**Aim**
Please turn the part of the records that opens at their start and closes with the line containing "at that location." into a numbered list, skipping blank lines and leaving out the pictures.

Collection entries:
+++

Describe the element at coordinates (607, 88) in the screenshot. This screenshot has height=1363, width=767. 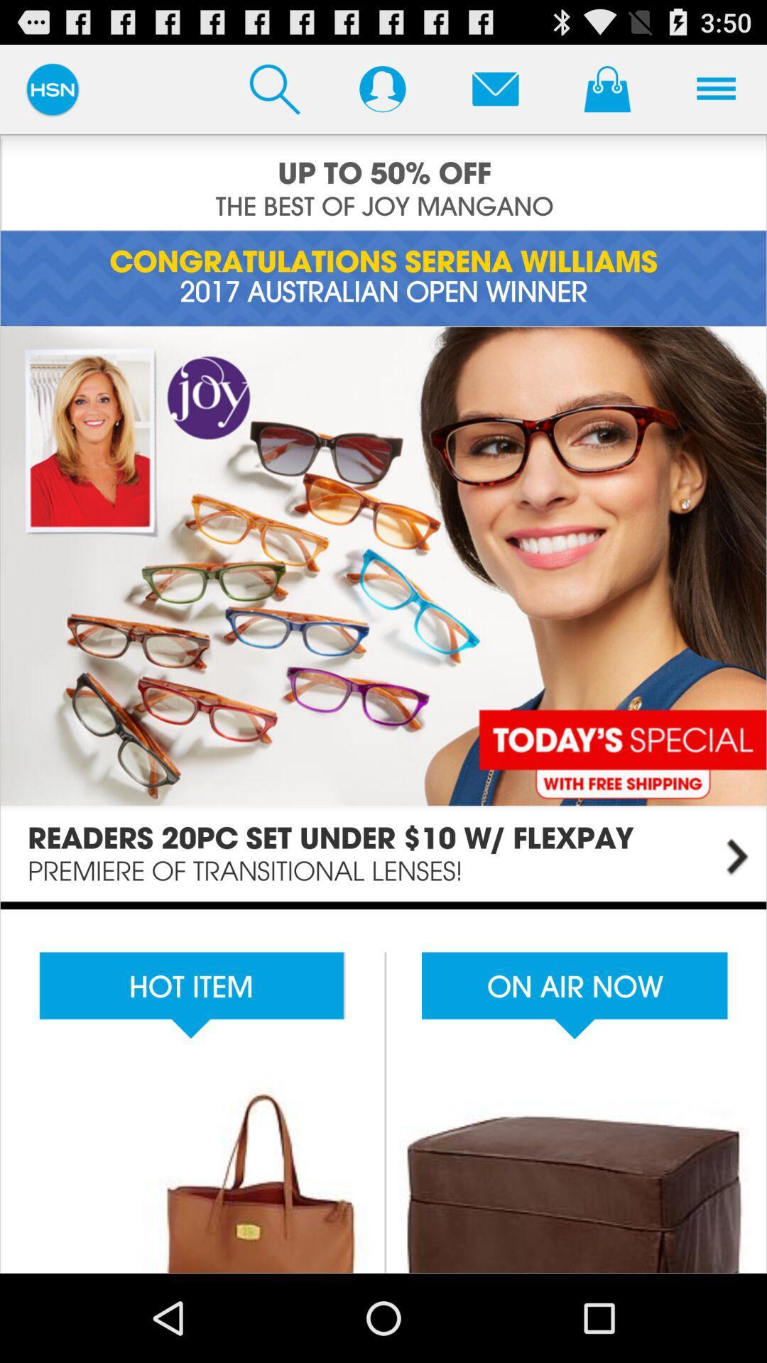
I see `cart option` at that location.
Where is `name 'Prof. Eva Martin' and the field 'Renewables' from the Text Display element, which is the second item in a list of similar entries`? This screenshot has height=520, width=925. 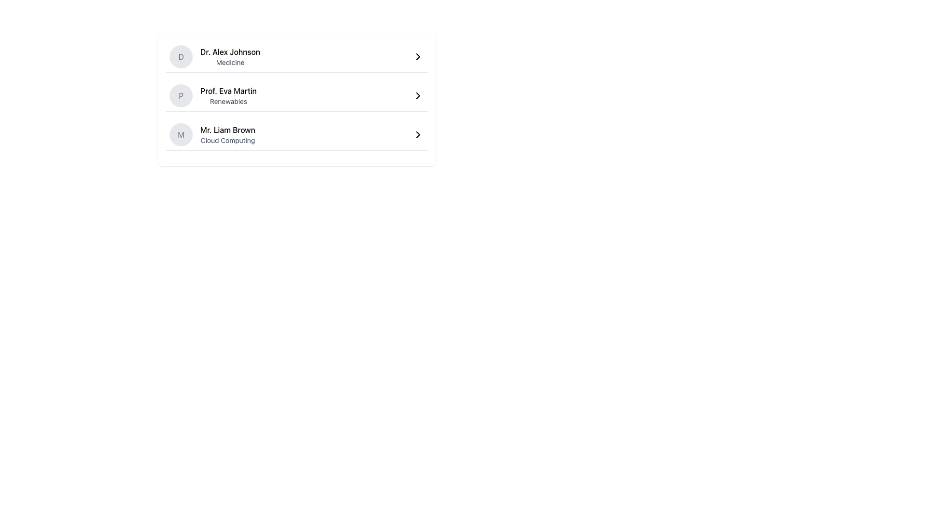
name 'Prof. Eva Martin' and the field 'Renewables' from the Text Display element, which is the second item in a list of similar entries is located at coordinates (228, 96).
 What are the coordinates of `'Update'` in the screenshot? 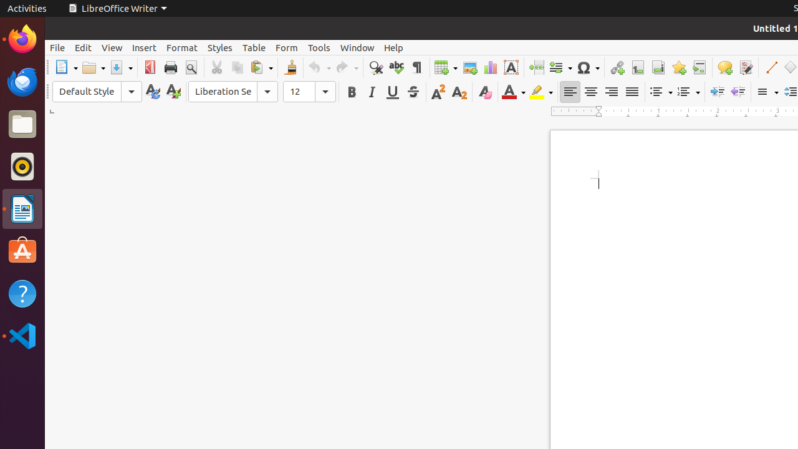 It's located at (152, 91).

+++

**Exercise output**
1. Describe the element at coordinates (607, 88) in the screenshot. This screenshot has height=1363, width=767. 
2. I see `cart option` at that location.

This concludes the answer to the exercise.